March 21, 2025 – The Australian government, led by Prime Minister Anthony Albanese’s Labor Party, has introduced a new crypto regulation framework that will impose stricter oversight on cryptocurrency exchanges, custody providers, and brokerage firms. The move comes ahead of the highly anticipated 2025 federal election, where both major parties have pledged to prioritize crypto regulation if elected.
New Compliance Requirements for Crypto Firms
Under the proposed framework, cryptocurrency exchanges and custody services must comply with existing financial service laws. Key requirements include: Obtaining an Australian Financial Services Licence (AFSL)
Meeting minimum capital requirements to ensure financial stability
Safeguarding customer assets similar to traditional finance institutions
This aligns crypto exchanges with regulated financial entities, increasing accountability and consumer protection.
Who Is Exempt From the New Regulations?
Not all crypto-related businesses will be affected by these changes. The following are exempt: Small crypto platforms that do not meet certain size thresholds
Blockchain software firms
Companies dealing in non-financial digital assets
Some stablecoins and wrapped tokens, though payment stablecoins will be classified as stored-value facilities
Government’s Broader Crypto Strategy
The Albanese administration has also pledged to tackle the debanking issue, working closely with Australia’s “Big Four” banks. Additionally, the government plans to:
- Conduct a review of a central bank digital currency (CBDC)
- Launch an Enhanced Regulatory Sandbox in 2025 to allow businesses to test financial innovations without needing a full license
These initiatives reflect a proactive approach to regulating digital assets while fostering innovation in Australia’s growing crypto industry.
Industry Response: Calls for More Clarity
The crypto industry has largely welcomed the new regulations but has raised concerns about certain details. Caroline Bowler, CEO of BTC Markets, stated that while the reforms make sense, clearer guidelines on capital adequacy and custody requirements are needed.
Kraken Australia’s Jonathon Miller urged the government to introduce stronger crypto legislation to eliminate uncertainty and support industry growth.
Australia’s Expanding Crypto Market
Australia is rapidly becoming a major player in the global crypto landscape.
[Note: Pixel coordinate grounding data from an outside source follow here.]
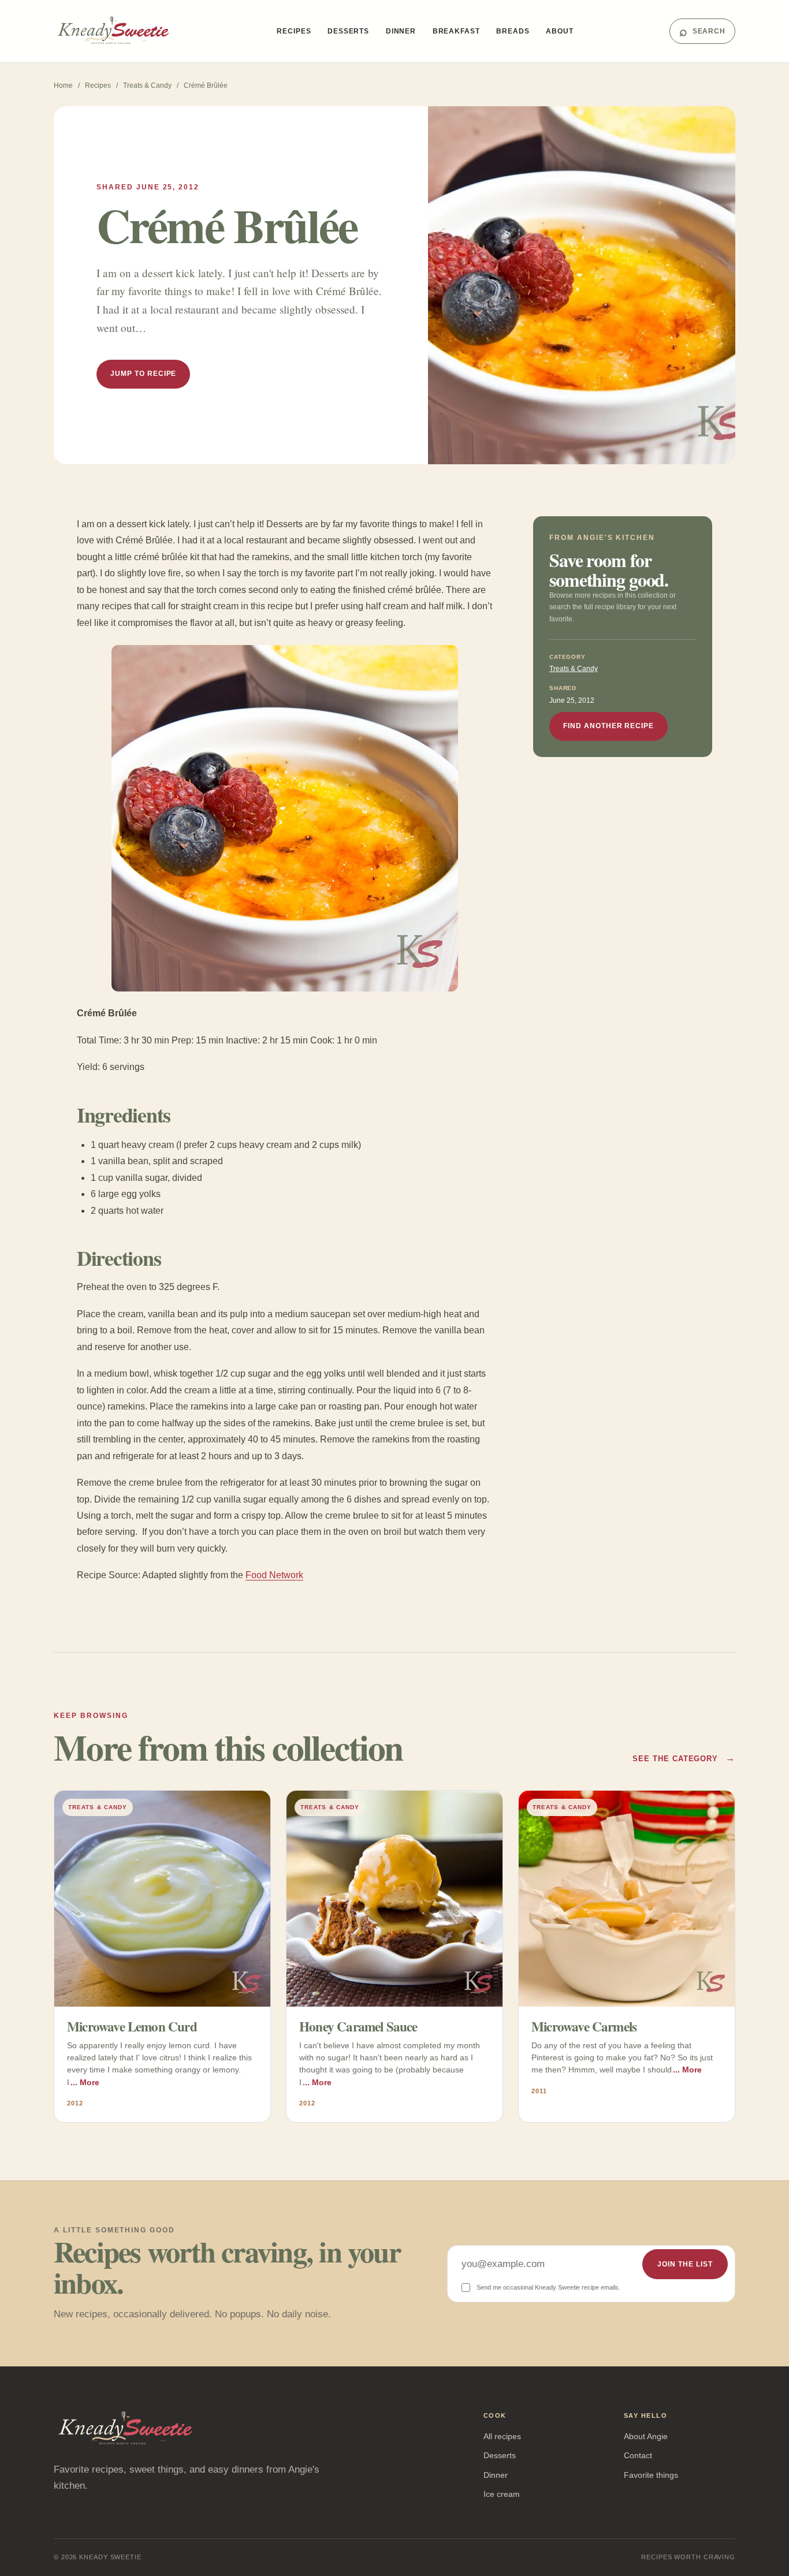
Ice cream (501, 2494)
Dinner (401, 31)
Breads (512, 31)
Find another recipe (608, 726)
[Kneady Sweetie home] (117, 31)
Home (63, 85)
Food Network (274, 1575)
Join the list (685, 2264)
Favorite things (651, 2475)
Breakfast (456, 31)
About (559, 31)
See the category (683, 1758)
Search (702, 31)
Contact (638, 2455)
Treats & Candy (147, 85)
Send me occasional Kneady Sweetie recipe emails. (548, 2287)
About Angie (646, 2436)
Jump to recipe (143, 374)
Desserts (348, 31)
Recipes (294, 31)
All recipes (502, 2436)
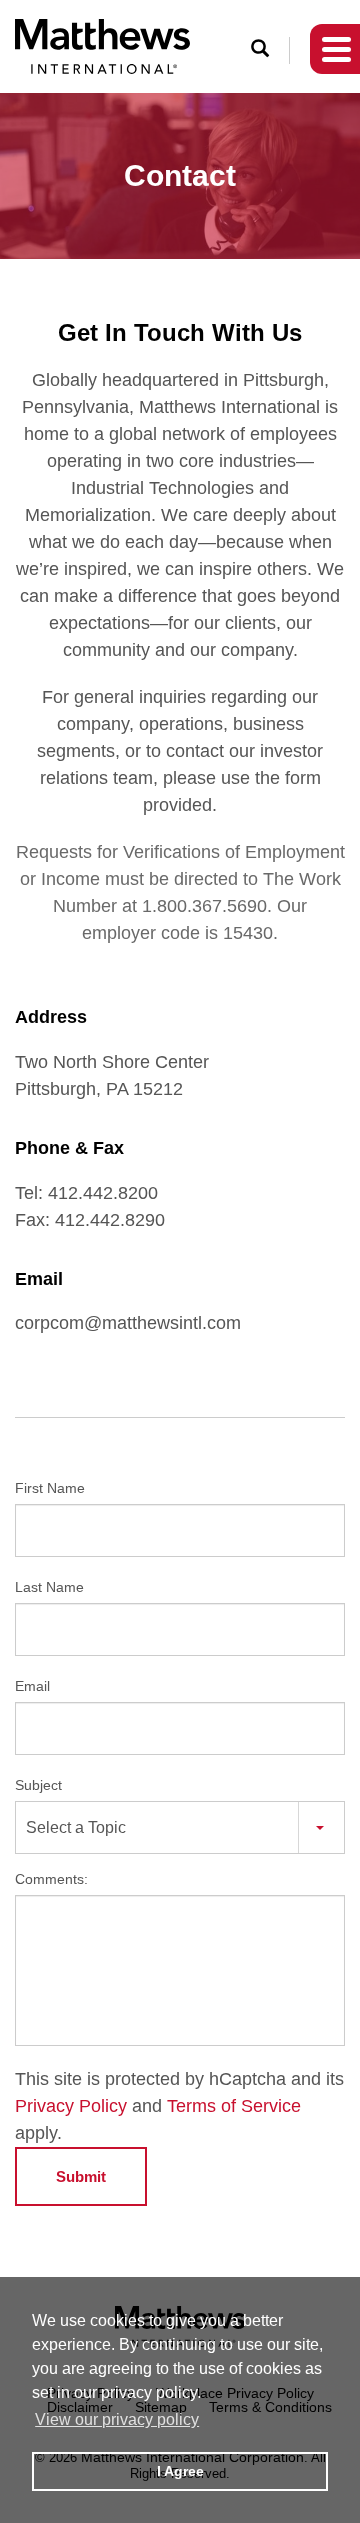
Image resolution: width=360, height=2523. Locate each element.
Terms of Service (234, 2106)
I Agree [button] (180, 2471)
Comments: (51, 1879)
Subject (38, 1785)
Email (32, 1686)
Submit (81, 2176)
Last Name (49, 1587)
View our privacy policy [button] (117, 2419)
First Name (50, 1488)
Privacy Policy (71, 2106)
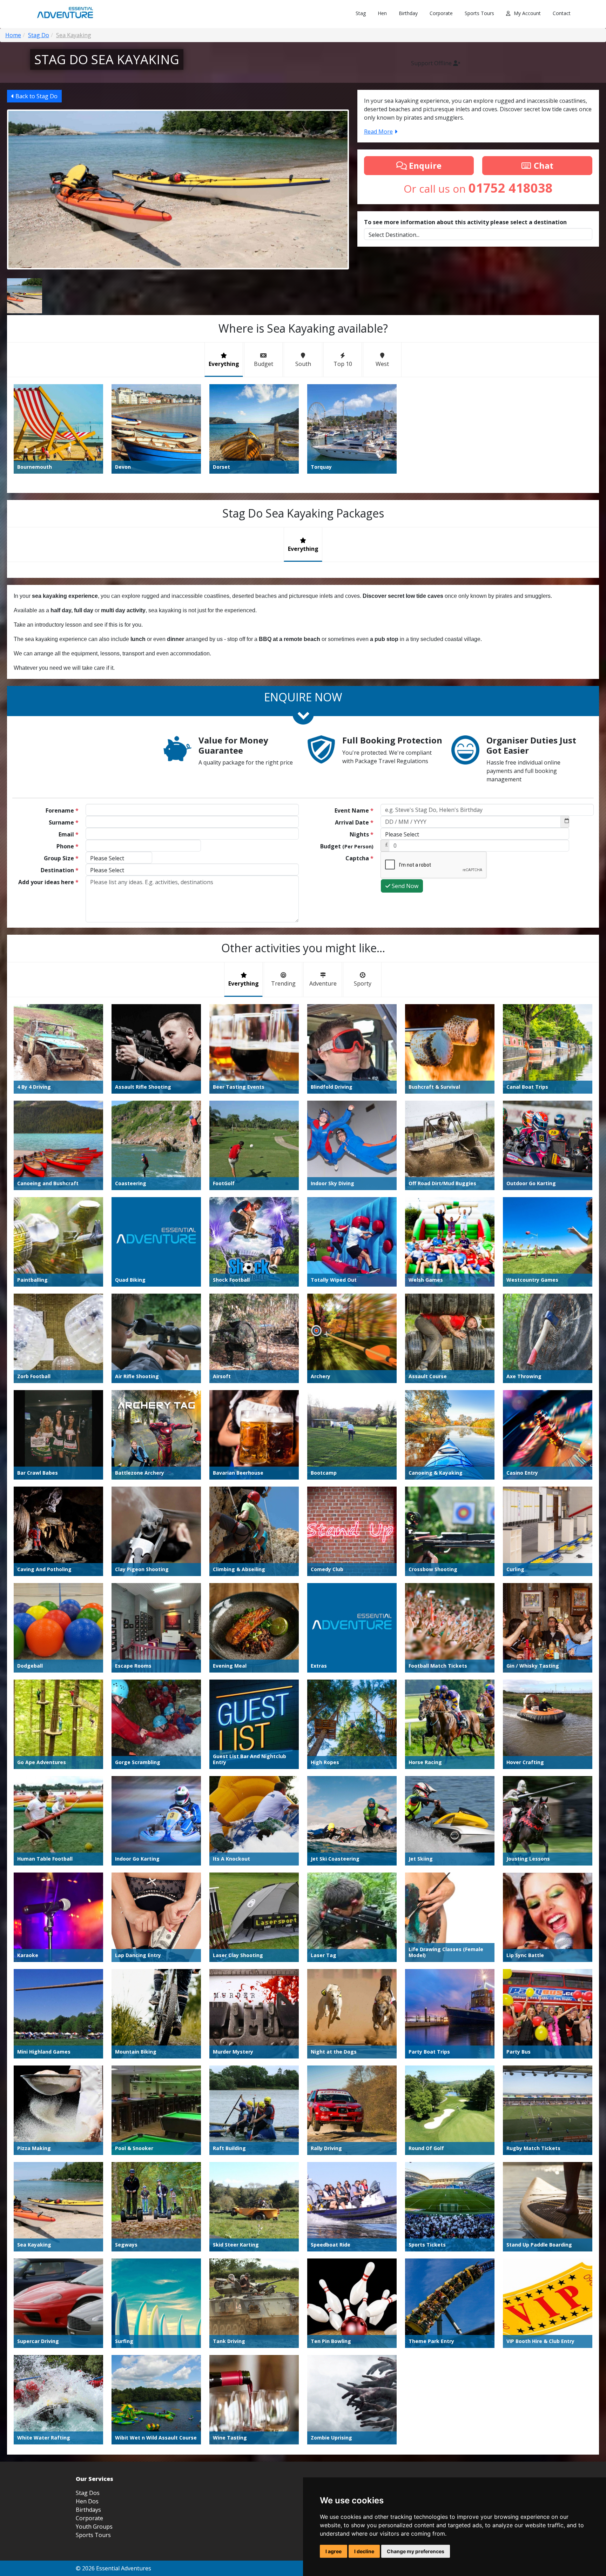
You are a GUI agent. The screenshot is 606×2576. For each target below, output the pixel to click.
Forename (62, 810)
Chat (542, 165)
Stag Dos (88, 2493)
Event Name (354, 810)
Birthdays (88, 2510)
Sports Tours (479, 13)
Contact (562, 13)
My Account (527, 13)
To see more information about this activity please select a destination (465, 222)
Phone (67, 846)
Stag (361, 13)
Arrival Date (354, 822)
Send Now (404, 886)
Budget (346, 846)
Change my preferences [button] (415, 2551)
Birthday (408, 13)
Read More (378, 131)
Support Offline (432, 63)
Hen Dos (87, 2501)
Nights (361, 834)
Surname (64, 822)
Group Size (61, 858)
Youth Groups (94, 2526)
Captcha (359, 858)
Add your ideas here (48, 882)
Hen (382, 13)
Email (69, 834)
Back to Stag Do (36, 96)
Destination (60, 870)
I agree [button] (333, 2551)
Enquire (424, 165)
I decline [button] (364, 2551)
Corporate (441, 13)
The country now ranks third in the world for Bitcoin ATMs, with over 1,453 machines—a massive jump from just 67 in August 2022.
Meanwhile, financial regulators continue to tighten oversight: In February, AUSTRAC proposed stricter anti-money laundering (AML) and counter-terrorism financing (CTF) rules to curb financial crime.
In December, ASIC released a consultation paper that could classify many digital assets as financial products, requiring firms to obtain financial licenses.
What Happens Next?
The draft legislation will soon be open for public consultation, but the outcome could depend on the 2025 federal election results. While Labor is leading the charge, the opposition Coalition has also vowed to introduce its own crypto regulatory framework if it wins.
This means that Australia’s crypto regulations could evolve significantly in the coming months, shaping the future of the nation’s digital asset economy.